Leadership for a World No One Can Control

For much of the past century, leadership has been built around a simple assumption: that with enough information, authority and expertise, leaders could understand the system they were responsible for and steer it in the right direction.

But the systems shaping our lives today no longer behave that way.

Climate disruption, technological acceleration, geopolitical uncertainty and deepening social fragmentation have created a world defined less by stability and more by interdependence, unpredictability and constant change. The challenges leaders face are no longer isolated problems that can be solved by a single organisation or individual. They are complex systems challenges, where causes and consequences interact in ways that are often impossible to fully predict.

In this environment, the traditional model of the heroic leader — the person at the top with the answers — begins to break down.

What emerges instead is a different understanding of leadership: one that recognises that no single person can see the whole system, and that progress depends on the ability of many actors to learn, adapt and coordinate together.

From Control to Navigation

Research emerging from the ANU Leadership & Complexity Lab, supported by the Menzies Leadership Foundation, explores how leadership must evolve in response to these changing conditions.

Rather than viewing leadership as the ability to control outcomes, complexity science suggests leaders must instead develop the capability to navigate dynamic systems.

This requires a different set of skills and mindsets.

Leaders must become skilled at recognising patterns across systems, building trust across boundaries, and enabling collaboration among actors who may hold different perspectives or priorities. They must cultivate environments where experimentation and learning are possible, because in complex environments, solutions often emerge through trial, feedback and adaptation rather than through predetermined plans.

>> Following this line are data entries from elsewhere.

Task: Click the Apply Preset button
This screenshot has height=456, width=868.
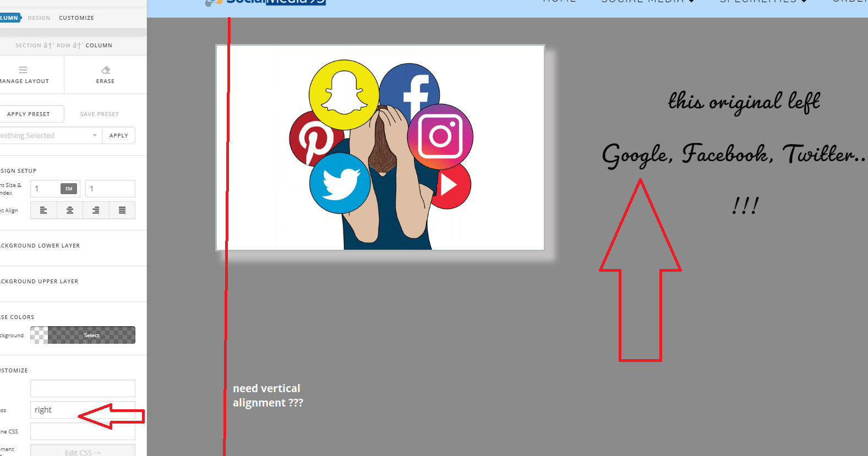Action: [x=29, y=114]
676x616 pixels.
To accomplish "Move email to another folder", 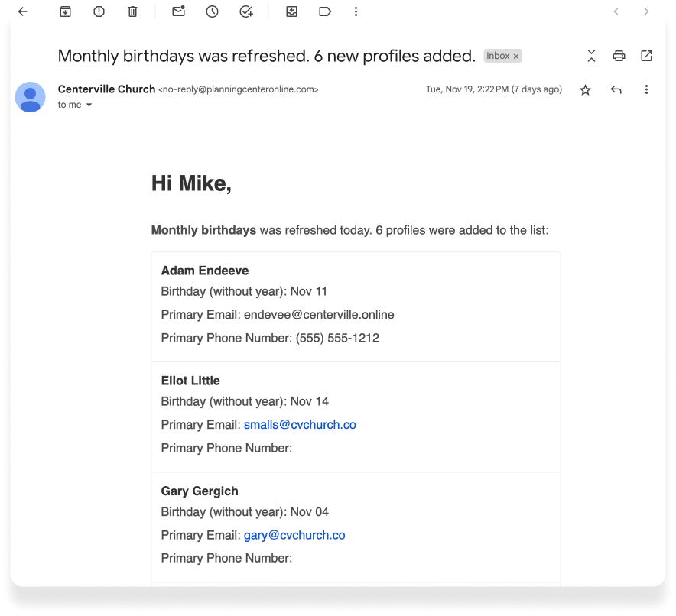I will (x=291, y=12).
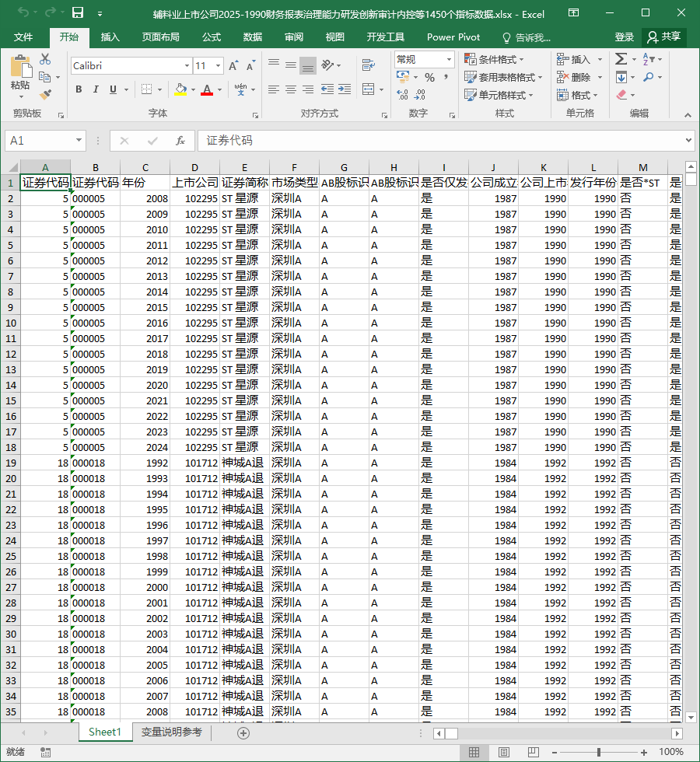Screen dimensions: 700x762
Task: Add a new sheet with plus icon
Action: [243, 732]
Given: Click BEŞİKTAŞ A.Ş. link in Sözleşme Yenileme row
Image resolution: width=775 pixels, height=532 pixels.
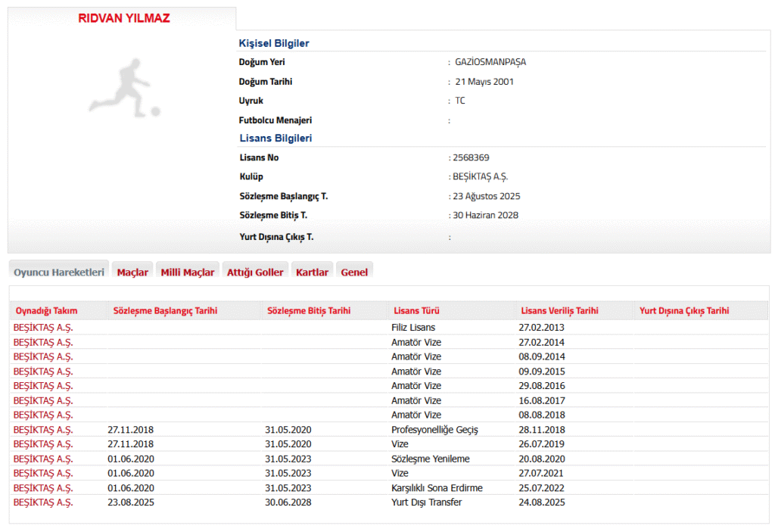Looking at the screenshot, I should 43,459.
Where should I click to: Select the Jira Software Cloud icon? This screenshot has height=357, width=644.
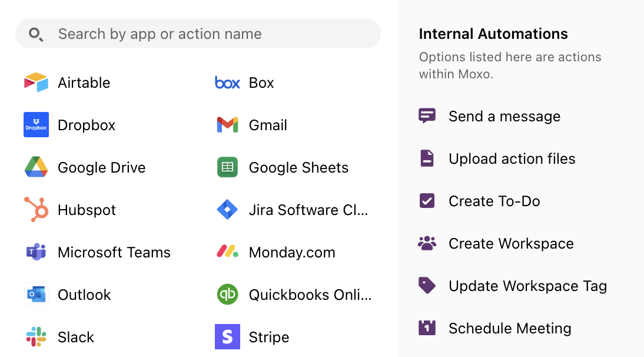click(227, 210)
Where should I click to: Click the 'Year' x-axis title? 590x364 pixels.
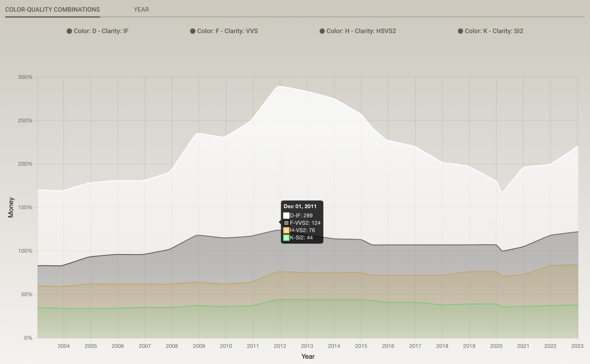click(x=308, y=357)
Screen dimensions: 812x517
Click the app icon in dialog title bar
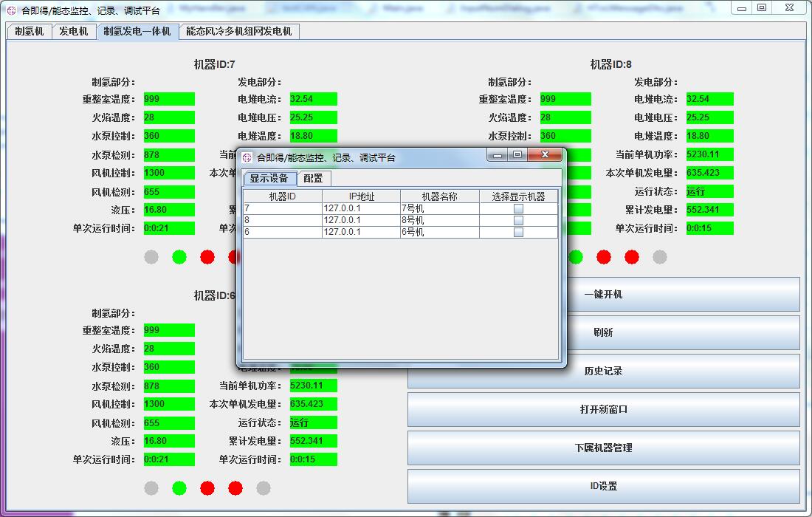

In other words, leadership shifts from commanding systems to enabling them to learn.

Leadership as a Collective Capability

One of the most important insights emerging from complexity research is that leadership is rarely exercised by a single individual.

Instead, it is distributed across networks of people who together shape the direction of a system.

Teachers working together to improve learning outcomes.

Community leaders coordinating responses to social challenges.

Cross-sector partnerships tackling climate adaptation or public health.

In each case, progress depends less on one exceptional leader and more on the collective capacity of a group to make sense of complex conditions and act together.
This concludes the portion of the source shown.